## Start SELECTED TEXT
Page 29 of 40

PSM – ATLANTA 2017

Cory Reed was out early at the NHRA Southern Nationals at Atlanta Dragway, victimized by a rare starting line miscue that disqualified him from a race he wasn’t going to win anyway.

Reed red-lighted in the opening round of eliminations, but opponent L.E. Tonglet, winner of the most recent event and a tenth and a half faster than Reed at this one, ripped off low E.T. of the meet to that point, 6.81, to win handily. After the foul, Reed charged to a 6.92, by far his best run of the weekend.

“I knew I had to go for it to even have a chance, Reed said. “Qualifying with a 7-flat … I didn’t think anyone would be qualifying anywhere all year with a 7-second run. I had to do something. It doesn’t feel quite as bad when the guy who beats you ends up winning the whole race, and he did. He beat everybody.”

For Reed, already known for his lightning-fast reflexes, it wasn’t a matter of being too quick for his own good and missing the Tree by a few thousandths even though he left on yellow. He just left. “I started thinking up there, and that’s never a good idea,” he said. “My hand wasn’t quite where I wanted it, and I was still moving it after I was staged. It was slipping, slipping, and finally I just let it go. I knew it was going to be red when I went by the Tree.”

All is not lost for the 2016 NHRA Rookie of the Year and his all-new Team Liberty, who blew up two motors testing in Charlotte the Monday after the 4-Wide Nationals. “One of them wasn’t that bad,” he said. “It just dropped a valve. The other was completely blown up – there was a rod sticking out the side of it – and that really set us back at this race. We had to run a couple backup motors, and they weren’t quite as good.”
## End SELECTED TEXT
## Start RECORD LIST
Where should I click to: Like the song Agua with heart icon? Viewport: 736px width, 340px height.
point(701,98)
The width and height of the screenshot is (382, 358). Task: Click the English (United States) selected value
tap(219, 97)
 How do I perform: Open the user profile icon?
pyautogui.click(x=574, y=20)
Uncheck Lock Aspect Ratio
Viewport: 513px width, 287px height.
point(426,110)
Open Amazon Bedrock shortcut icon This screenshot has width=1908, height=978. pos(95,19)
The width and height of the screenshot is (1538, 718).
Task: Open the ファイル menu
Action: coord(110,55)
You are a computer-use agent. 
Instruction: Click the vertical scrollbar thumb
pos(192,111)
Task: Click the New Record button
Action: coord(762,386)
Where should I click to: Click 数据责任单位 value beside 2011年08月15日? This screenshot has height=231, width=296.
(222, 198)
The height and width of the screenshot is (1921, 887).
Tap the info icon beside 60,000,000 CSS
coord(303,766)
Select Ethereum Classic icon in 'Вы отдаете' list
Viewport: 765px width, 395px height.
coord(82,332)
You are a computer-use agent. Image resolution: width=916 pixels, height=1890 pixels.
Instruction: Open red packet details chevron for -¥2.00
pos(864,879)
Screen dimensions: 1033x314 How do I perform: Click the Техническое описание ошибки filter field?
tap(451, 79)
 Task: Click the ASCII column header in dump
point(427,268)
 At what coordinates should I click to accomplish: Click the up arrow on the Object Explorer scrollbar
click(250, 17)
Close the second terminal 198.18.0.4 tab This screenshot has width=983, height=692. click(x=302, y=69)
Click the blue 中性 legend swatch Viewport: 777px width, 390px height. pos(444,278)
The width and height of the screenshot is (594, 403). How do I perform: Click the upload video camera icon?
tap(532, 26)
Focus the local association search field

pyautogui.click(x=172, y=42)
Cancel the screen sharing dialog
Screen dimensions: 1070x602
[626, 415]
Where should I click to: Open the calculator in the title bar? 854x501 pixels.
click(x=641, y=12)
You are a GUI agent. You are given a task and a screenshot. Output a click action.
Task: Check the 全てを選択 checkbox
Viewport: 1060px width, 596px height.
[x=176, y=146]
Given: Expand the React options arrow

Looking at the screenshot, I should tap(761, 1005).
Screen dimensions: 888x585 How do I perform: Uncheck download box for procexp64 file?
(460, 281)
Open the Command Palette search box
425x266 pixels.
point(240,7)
## End RECORD LIST
■ THINGS TO DO ■
1. Please write out the passage from the Atlanta 2017 race report exactly, starting at "Page 29 of 40" and ending at "to win anyway.".
2. Answer these questions from the Atlanta 2017 race report:
(a) What elapsed time did L.E. Tonglet run to beat Reed in the opening round?
(b) Where did Team Liberty blow up two motors while testing?
(c) What title did Reed earn in 2016?

■ SOLUTIONS BY TASK ■
1.
Page 29 of 40

PSM – ATLANTA 2017

Cory Reed was out early at the NHRA Southern Nationals at Atlanta Dragway, victimized by a rare starting line miscue that disqualified him from a race he wasn’t going to win anyway.

2.
(a) 6.81
(b) Charlotte
(c) NHRA Rookie of the Year